Patients with E-antigen–positive HBV and HCV coinfection are excellent candidates for treatment with peginterferon alfa-2a since this medication is indicated and approved for both viral infections.4 Although ribavirin is not useful in the treatment of HBV, this medication significantly enhances the likelihood that the HCV coinfection will be treated successfully. Such patients should therefore be started on standard doses of combination therapy (peinterferon alfa-2a 180 mcg/wk and ribavirin 1000 to 1200 mg/d). There are currently no data to suggest that coinfection alters the response of either of these viruses to peginterferon. Once treatment is initiated, HCV RNA should be monitored at regular intervals as outlined in Question 4. If the patient with HCV genotype 1 fails to achieve an early virologic response, ribavirin should be stopped and peginterferon continued for another 24 weeks to complete the 48-week treatment course recommended for HBV infection. If HCV RNA responds to treatment and becomes undetectable within 24 weeks of treatment, then both peginterferon and ribavirin should be continued for the appropriate duration of therapy based upon the HCV genotype, as discussed in Question 4. Patients should then be monitored at regular intervals for sustained virologic response or relapse in the case of HCV and for seroconversion in the case of HBV. If seroconversion does not occur within 6 months after discontinuing treatment, then the use of an oral antiviral agent to treat HBV can be considered.

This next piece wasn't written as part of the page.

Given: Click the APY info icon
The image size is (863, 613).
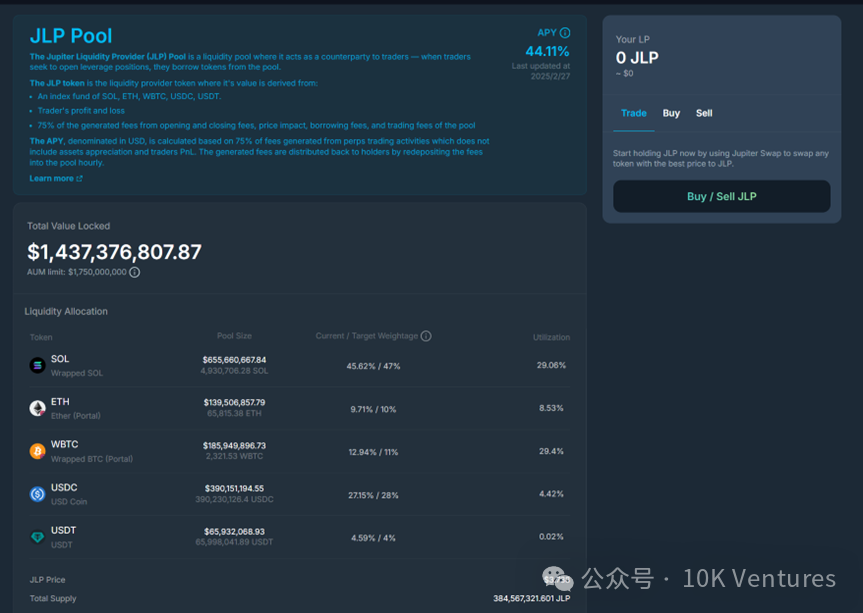Looking at the screenshot, I should [x=565, y=33].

Patients with E-antigen–negative HBV and HCV coinfection should also be treated with peginterferon and ribavirin. Although seroconversion does not occur in patients with E-antigen–negative HBV, approximately 33% of these patients do respond to peginterferon, become HBV DNA undetectable, and remain so for many years after this treatment has been completed. If the HBV infection does not respond to peginterferon or reactivates at some time after this treatment is completed, than the use of an oral antiviral agent for treatment of HBV can be considered.
In patients where HBV is either inactive or dormant, the HCV infection can be treated with peginterferon and ribavirin. Patients with active HBV but dormant or resolved HCV can be treated with either peginterferon or an oral antiviral agent. However, with either scenario, both viruses should be monitored on a regular basis during and after treatment to ensure that reactivation of the previously inactive or dormant virus has not occurred. This is especially important in those patients where the active virus has responded to treatment.

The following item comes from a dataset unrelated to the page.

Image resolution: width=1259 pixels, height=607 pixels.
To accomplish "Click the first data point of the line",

1. Squadrito G, Orlando ME, Pollicino T, et al. Virological profiles in patients with chronic hepatitis C and overt or occult HBV infection. Am J Gastroenterol. 2002;97:1518-1523.
2. Cacciola I, Pollicino T, Squadrito G, Cerenzia G, Orlando ME, Raimondo G. Occult hepatitis B virus infection in patients with chronic hepatitis C liver disease. N Engl J Med. 1999;341:22-26.
3. Shukla NB, Poles MA. Hepatitis B virus infection: co-infection with hepatitis C virus, hepatitis D virus, and human immunodeficiency virus. Clin Liver Dis. 2004;8:445-460.
4. Urganci N, Gulec S, Dogan S, Nuhoglu A. Interferon and ribavirin treatment results of patients with HBV-HCV co-infection cured of childhood malignancies. Int J Infect Dis. 2006;10:453-457.